Auckland Philharmonia Orchestra's Violin Fantasy concert on Thursday was a clever piece of programming. A well-filled Town Hall enjoyed a Ross Harris premiere as well as a rare and appreciated encounter with Webern; alongside these, the flagrant warhorse of Bruch's Scottish Fantasy balanced Schumann at his most symphonically gripping.
Aria, a new commission from Ross Harris, was an emotionally potent eight minutes, with soloist Robert Ashworth threading his viola line through finely gauged string textures. There was intense, rhapsodical lyricism, and Ashworth caught it beautifully, while attacking the more gnarly outbursts with virtuoso expertise. Aria's lucid structure was there to be heard, unfolding with grace and inevitability. The climax brought a new serenity, heralded by a frank major chord and rich orchestral voicings.

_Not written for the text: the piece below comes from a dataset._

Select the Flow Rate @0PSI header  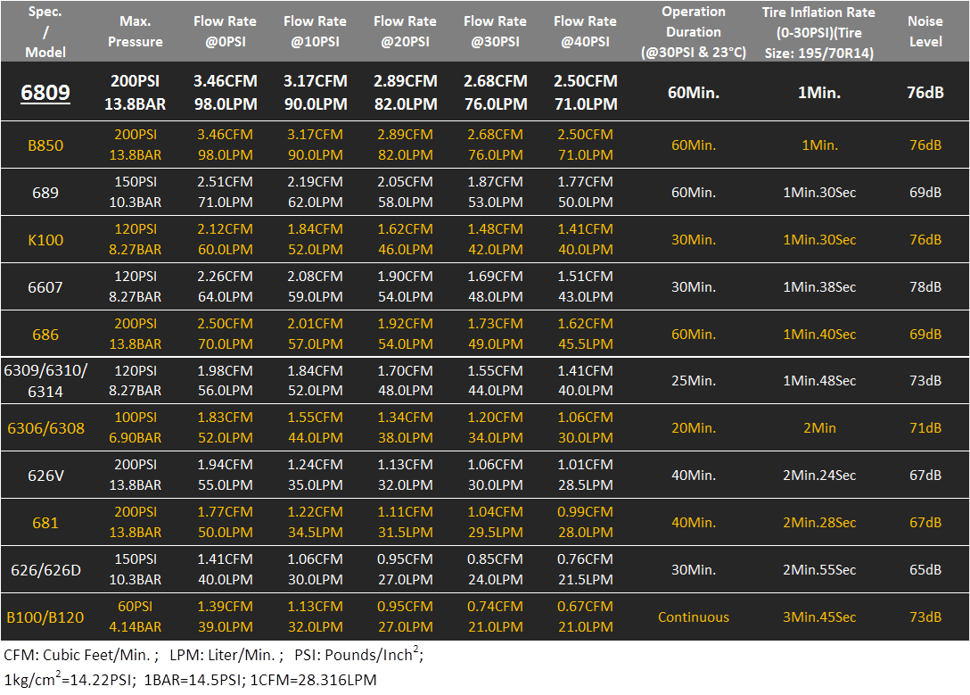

Bruch's Scottish Fantasy is an awkwardly patched-together affair but conductor Giordano Bellincampi and soloist Nikki Chooi made it the musical equivalent of a book that you can't put down.
There was theatre here, as funeral march led to an expansive Adagio cantabile showcasing the sweet-toned Chooi. When the conductor invoked great waves of sound, the violinist rode them like a champion surfer.
In the Finale, Chooi reeled off the expected fireworks with staggering aplomb and a Paganini encore let us marvel yet again at his unerring double-stopping.